La Faute de l'Abbé Mouret

La Faute de l'Abbé Mouret (paragraphe n°1845)

Partie : Livre 3, chapitre IX

Et il continua sa rêverie. Jamais il n'avait vu les choses sous un jour aussi éclatant. Tout lui semblait aisé, à présent, tant il se jugeait fort. Puisque Albine l'attendait, il irait la rejoindre. Cela était naturel. Le matin, il avait bien marié le grand Fortuné à la Rosalie.L'Eglise ne défendait pas le mariage. Il les voyait encore se souriant, se poussant du coude sous ses mains qui les bénissaient. Puis, le soir, on lui avait montré leur lit. Chacune des paroles qu'il leur avait adressées éclatait plus haut à ses oreilles. Il disait au grand Fortuné que Dieu lui envoyait une compagne, parce qu'il n'a pas voulu que l'homme vécût solitaire. Il disait à la Rosalie qu'elle devait s'attacher à son mari, ne le quitter jamais, être sa servante soumise. Mais il disait aussi ces choses pour lui et pour Albine. N'était-elle pas sa compagne, sa servante soumise, celle que Dieu lui envoyait, afin que sa virilité ne se séchât pas dans la solitude ? D'ailleurs, ils étaient liés. Il restait très surpris de ne pas avoir compris cela tout de suite, de ne pas s'en être allé avec elle, comme le devoir l'exigeait. Mais c'était chose décidée, il la rejoindrait, dès le lendemain. En une demi-heure, il serait auprès d'elle.

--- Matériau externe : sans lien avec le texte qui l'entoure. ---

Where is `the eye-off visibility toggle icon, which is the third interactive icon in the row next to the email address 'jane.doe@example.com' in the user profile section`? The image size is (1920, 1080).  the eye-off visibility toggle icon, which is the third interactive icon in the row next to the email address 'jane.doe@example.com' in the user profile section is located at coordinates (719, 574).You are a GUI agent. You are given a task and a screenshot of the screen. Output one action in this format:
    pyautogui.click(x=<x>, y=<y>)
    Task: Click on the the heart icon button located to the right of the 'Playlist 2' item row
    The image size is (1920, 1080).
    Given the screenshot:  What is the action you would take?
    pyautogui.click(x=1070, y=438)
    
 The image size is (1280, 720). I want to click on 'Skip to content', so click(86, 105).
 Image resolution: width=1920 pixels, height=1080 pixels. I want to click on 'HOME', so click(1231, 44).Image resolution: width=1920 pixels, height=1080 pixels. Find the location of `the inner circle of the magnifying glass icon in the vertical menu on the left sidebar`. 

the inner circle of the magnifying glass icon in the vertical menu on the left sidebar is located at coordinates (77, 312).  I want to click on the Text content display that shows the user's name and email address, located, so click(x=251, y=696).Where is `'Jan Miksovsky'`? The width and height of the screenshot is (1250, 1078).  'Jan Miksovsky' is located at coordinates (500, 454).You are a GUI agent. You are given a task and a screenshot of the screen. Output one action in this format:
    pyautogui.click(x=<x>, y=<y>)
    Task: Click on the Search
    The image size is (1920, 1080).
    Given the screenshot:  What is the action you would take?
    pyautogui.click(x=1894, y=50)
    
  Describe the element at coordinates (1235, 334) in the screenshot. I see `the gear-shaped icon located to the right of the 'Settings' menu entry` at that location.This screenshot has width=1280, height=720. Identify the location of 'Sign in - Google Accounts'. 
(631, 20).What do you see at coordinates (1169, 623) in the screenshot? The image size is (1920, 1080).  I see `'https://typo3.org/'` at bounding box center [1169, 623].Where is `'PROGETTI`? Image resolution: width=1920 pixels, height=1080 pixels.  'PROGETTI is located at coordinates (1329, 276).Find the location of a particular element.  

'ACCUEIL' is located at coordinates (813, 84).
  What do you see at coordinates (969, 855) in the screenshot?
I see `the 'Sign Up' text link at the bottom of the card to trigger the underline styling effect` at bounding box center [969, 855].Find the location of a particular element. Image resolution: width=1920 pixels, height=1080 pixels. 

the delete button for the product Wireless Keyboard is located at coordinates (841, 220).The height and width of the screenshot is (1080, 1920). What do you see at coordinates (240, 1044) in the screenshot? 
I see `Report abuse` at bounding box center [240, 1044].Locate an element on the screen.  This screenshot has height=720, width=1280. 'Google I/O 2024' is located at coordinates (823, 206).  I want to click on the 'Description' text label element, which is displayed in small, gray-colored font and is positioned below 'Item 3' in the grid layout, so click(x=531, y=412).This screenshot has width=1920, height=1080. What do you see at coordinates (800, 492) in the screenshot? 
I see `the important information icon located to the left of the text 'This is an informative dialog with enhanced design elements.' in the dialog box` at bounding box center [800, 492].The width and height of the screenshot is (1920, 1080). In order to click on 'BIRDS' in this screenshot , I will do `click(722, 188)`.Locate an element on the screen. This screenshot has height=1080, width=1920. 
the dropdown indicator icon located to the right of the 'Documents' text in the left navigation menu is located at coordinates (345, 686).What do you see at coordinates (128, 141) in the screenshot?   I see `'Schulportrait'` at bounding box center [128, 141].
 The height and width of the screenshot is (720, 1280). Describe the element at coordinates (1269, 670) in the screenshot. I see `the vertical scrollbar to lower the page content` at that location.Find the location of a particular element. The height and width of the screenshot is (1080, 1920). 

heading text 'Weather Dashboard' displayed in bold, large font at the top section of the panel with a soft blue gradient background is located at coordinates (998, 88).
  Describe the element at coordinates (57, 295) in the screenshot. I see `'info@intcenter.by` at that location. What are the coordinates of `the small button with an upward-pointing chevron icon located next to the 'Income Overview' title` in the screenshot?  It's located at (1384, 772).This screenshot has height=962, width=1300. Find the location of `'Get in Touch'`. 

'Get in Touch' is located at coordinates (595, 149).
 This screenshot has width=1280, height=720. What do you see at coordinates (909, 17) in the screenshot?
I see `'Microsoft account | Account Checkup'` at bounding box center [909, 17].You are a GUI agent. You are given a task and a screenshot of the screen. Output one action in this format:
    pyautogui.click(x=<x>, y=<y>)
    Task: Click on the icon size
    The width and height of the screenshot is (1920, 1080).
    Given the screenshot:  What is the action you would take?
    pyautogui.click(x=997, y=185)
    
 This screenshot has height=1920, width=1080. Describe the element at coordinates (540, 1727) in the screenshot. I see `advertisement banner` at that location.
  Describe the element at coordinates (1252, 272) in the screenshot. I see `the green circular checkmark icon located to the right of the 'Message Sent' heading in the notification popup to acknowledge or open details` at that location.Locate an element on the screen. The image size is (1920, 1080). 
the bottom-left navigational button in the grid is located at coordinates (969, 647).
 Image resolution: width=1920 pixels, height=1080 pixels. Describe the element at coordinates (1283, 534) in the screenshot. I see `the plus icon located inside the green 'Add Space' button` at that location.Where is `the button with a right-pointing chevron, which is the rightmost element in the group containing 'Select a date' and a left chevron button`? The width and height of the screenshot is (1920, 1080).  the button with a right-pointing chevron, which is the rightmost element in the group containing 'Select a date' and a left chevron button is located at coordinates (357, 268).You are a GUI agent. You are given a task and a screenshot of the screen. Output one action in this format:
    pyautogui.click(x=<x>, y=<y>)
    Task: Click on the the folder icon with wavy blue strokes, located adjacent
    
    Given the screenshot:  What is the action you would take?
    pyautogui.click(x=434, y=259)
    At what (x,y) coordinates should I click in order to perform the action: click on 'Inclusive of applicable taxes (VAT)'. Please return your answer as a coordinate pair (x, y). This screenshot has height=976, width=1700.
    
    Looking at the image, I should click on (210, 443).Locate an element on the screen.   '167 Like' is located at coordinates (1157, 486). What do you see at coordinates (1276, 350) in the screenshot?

Il traverserait le village, il prendrait le chemin du coteau ; c'était de beaucoup le plus court. Il pouvait tout, il était le maître, personne ne lui dirait rien. Si on le regardait, il ferait, d'un geste, baisser toutes les têtes. Puis, il vivrait avec Albine. Il l'appellerait sa femme. Ils seraient très heureux. L'or montait de nouveau, ruisselait entre ses doigts. Il rentrait dans un bain d'or. Il emportait les vases sacrés pour les besoins de son ménage, menant grand train, payant ses gens avec des fragments de calice qu'il tordait entre ses doigts, d'un léger effort. Il mettait à son lit de noces les rideaux de drap d'or de l'autel. Comme bijoux, il donnait à sa femme les cœurs d'or, les chapelets d'or, les croix d'or, pendus au cou de la Vierge et des Saintes. L'église même, s'il l'élevait d'un étage, pourrait leur servir de palais. Dieu n'aurait rien à dire, puisqu'il permettait d'aimer. Du reste,que lui importait Dieu ! N'était-ce pas lui, à cette heure, qui était Dieu, avec ses pieds d'or que la foule baisait, et qui accomplissait des miracles.